Problem description: Write out the lines unchanged, starting at the line that contains "Click the right channel dB amplitude ruler" and ending at the line that contains "Looking at the screenshot, I should [x=598, y=312].".

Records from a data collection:
= = =

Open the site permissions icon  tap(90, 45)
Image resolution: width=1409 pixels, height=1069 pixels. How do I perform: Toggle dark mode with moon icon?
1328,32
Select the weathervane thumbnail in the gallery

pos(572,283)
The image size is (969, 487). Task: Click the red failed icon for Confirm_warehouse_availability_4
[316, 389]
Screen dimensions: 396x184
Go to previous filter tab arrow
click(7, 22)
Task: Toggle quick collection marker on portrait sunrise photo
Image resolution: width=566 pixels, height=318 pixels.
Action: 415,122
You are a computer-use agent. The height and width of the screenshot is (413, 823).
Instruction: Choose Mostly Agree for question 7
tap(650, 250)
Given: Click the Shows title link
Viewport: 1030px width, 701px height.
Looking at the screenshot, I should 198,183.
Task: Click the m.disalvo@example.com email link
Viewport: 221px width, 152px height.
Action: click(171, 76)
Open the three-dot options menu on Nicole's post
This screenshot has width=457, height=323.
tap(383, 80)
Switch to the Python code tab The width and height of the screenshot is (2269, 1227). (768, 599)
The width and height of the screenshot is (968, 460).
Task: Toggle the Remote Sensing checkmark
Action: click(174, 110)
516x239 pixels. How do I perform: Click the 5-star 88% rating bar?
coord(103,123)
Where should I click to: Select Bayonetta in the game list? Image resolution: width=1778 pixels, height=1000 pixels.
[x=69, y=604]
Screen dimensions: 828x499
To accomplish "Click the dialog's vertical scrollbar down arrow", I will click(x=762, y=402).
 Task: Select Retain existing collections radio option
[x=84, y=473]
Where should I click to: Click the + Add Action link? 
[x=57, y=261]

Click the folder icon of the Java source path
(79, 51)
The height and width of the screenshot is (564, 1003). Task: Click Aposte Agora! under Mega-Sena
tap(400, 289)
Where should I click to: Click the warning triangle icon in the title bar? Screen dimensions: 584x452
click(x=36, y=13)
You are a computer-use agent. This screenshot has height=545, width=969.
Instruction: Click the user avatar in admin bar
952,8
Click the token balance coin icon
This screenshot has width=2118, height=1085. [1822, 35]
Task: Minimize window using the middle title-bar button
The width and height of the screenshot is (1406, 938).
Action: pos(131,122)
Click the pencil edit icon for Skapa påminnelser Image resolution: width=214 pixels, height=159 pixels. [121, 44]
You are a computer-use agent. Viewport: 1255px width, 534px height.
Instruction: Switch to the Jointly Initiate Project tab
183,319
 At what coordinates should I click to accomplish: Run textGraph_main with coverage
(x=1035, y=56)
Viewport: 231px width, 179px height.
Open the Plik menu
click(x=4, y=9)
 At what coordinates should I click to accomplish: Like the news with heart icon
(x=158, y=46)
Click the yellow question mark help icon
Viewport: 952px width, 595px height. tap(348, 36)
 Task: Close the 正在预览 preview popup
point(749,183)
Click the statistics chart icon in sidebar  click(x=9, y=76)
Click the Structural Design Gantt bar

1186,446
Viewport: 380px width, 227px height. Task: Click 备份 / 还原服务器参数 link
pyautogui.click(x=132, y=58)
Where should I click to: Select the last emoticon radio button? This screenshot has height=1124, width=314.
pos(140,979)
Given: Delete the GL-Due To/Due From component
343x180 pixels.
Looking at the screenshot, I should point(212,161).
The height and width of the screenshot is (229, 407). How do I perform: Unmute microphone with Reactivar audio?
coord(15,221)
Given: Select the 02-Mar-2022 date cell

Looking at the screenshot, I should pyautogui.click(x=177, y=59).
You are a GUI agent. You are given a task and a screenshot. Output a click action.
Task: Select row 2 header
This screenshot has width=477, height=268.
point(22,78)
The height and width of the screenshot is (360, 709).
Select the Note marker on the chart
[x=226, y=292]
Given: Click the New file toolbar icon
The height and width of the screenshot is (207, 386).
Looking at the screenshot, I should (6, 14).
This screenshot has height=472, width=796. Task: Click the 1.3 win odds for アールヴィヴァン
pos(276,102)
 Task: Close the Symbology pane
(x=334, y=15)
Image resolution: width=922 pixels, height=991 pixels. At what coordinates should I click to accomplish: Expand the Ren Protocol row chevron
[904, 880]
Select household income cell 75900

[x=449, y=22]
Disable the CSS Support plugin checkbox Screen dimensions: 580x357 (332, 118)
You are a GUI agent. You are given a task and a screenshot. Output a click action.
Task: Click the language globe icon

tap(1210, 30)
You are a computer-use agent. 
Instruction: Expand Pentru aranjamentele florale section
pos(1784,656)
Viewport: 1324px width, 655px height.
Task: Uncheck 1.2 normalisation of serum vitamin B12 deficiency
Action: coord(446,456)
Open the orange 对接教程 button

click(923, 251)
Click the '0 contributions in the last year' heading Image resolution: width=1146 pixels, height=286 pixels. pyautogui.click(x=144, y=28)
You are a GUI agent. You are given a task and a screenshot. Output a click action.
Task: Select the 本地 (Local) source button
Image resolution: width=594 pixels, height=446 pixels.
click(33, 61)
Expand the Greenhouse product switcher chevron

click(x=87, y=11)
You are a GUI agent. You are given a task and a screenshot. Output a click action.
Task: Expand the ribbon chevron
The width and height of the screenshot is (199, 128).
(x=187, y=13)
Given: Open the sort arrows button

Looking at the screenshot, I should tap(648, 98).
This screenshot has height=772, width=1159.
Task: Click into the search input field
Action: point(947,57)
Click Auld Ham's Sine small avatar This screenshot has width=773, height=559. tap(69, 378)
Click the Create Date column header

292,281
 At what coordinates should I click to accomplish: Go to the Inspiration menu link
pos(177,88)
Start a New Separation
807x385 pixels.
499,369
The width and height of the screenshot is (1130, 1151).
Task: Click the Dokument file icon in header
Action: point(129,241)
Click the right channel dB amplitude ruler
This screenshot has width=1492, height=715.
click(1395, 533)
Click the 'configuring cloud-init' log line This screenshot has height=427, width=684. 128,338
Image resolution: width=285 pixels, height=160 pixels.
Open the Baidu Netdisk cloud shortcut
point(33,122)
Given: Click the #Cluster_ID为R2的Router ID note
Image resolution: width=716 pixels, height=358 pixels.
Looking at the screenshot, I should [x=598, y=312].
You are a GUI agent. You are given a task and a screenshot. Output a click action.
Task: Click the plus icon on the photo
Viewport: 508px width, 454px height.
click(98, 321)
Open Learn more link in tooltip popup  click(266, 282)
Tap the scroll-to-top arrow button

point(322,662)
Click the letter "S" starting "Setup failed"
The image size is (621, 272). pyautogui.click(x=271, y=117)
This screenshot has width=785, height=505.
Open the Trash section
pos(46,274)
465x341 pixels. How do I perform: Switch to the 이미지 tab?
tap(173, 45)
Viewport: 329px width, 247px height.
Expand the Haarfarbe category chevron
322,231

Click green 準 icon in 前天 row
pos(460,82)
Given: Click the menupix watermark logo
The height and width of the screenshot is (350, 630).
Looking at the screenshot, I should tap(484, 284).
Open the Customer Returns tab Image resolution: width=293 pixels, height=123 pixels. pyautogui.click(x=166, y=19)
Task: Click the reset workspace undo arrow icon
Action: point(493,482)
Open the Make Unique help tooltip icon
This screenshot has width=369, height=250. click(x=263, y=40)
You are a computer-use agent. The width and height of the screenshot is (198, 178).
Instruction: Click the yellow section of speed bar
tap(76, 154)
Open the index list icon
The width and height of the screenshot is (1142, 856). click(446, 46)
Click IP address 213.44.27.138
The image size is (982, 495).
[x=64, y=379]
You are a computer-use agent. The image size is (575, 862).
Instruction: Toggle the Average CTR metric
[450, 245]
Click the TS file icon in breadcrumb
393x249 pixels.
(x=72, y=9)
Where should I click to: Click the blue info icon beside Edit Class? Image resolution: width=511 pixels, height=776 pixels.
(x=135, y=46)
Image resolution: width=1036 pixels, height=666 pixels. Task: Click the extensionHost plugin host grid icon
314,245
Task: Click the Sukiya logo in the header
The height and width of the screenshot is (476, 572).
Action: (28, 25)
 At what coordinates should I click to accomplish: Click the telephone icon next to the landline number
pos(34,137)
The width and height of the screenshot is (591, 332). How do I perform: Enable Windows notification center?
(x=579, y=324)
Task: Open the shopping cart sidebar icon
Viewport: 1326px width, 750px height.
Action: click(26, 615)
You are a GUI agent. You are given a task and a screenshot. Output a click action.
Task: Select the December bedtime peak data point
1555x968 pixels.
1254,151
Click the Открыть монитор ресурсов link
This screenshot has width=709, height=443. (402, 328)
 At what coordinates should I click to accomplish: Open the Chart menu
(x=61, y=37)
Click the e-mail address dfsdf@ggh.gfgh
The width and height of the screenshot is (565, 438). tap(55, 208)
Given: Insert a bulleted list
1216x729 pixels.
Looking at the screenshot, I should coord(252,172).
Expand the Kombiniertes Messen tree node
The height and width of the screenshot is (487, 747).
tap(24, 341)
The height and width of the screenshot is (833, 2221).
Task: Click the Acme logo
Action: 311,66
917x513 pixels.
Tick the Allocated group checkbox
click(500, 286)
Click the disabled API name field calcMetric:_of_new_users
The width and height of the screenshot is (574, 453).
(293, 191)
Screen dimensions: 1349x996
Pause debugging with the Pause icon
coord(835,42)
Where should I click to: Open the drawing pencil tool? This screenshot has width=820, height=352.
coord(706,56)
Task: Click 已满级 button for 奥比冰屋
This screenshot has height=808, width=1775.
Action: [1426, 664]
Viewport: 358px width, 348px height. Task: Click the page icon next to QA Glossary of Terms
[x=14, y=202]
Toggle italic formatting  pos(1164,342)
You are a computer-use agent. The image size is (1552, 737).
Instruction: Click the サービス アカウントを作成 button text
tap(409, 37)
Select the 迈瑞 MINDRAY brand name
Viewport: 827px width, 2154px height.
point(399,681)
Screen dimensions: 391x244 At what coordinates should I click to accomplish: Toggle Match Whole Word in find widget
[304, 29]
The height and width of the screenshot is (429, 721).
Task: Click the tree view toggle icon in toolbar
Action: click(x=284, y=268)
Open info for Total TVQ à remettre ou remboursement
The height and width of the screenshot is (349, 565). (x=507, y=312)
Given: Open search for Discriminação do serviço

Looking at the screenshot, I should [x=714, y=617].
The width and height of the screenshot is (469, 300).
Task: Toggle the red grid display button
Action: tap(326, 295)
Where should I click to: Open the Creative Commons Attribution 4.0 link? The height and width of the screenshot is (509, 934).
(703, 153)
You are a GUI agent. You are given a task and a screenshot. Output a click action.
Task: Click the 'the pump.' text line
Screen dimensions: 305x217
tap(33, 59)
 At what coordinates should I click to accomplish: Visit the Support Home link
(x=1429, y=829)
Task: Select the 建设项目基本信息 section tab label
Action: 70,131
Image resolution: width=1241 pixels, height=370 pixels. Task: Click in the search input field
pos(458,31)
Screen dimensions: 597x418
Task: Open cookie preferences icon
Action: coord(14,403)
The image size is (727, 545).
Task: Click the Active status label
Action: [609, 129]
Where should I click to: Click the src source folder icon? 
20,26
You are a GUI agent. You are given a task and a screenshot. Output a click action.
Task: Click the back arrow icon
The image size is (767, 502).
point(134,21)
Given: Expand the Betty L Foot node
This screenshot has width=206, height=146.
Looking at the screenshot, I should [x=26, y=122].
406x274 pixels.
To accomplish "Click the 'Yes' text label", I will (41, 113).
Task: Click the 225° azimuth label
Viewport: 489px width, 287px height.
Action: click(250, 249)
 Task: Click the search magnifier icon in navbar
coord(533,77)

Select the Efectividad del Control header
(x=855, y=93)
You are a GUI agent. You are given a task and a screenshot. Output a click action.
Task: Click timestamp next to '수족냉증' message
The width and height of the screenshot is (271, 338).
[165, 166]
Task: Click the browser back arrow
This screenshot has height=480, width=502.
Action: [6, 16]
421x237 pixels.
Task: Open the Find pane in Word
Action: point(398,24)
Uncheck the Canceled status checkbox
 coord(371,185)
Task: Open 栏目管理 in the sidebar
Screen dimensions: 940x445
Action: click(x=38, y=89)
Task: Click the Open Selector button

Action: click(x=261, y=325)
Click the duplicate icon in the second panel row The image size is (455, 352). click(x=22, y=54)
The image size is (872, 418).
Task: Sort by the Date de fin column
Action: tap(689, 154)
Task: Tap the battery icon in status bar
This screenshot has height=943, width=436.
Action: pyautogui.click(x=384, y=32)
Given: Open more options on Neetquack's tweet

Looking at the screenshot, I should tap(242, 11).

= = =

Response to the exercise:
Click the right channel dB amplitude ruler
This screenshot has width=1492, height=715.
click(1395, 533)
Click the 'configuring cloud-init' log line This screenshot has height=427, width=684. 128,338
Image resolution: width=285 pixels, height=160 pixels.
Open the Baidu Netdisk cloud shortcut
point(33,122)
Given: Click the #Cluster_ID为R2的Router ID note
Image resolution: width=716 pixels, height=358 pixels.
Looking at the screenshot, I should [x=598, y=312].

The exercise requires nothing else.